The entire setting of William Golding's Lord of the Flies is integral to the story. The schoolboys have been left stranded on an island and their trouble begins immediately. Golding uses various kinds of imagery to depict each significant place on the island, such as calling the place where the airplane sliced through the brush "the scar." One of the most vivid and haunting uses of imagery can be found in the description of the patch of island which the boys burn what they intended to be a "small fire."
The most notable imagery in the description of the burning foliage is personification, as Golding gives life (a human characteristic) to the fire the boys start in chapter two. The flames "stirred" and "crawled away."
One patch touched a tree trunk and scrambled up like a bright squirrel.... Beneath the dark canopy of leaves and smoke the fire laid hold on the forest and began to gnaw.... The flames, as though they were a kind of wild life, crept as a jaguar creeps on its belly toward a line of birch-like saplings that fledged an outcrop of the pink rock.

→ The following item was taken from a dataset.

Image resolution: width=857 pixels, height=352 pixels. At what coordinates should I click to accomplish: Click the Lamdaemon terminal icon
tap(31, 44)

Finally, the flame "leapt nimbly" until the "noises of the fire merged into a drum-roll that seemed to shake the mountain."
The use of personification gives actual life to the flames which so quickly consume the island greenery. Note also Golding's use of simile (in the quote above) as he compares the flames first to a scampering squirrel and then to a wild jaguar on the hunt. It is an apt comparison, as the fire consumes both the greenery and the little boy with the birthmark on his face.
Golding's use of imagery to create this particular setting allows the reader to imagine the terrifying terrain in which the first of many terrible things happen.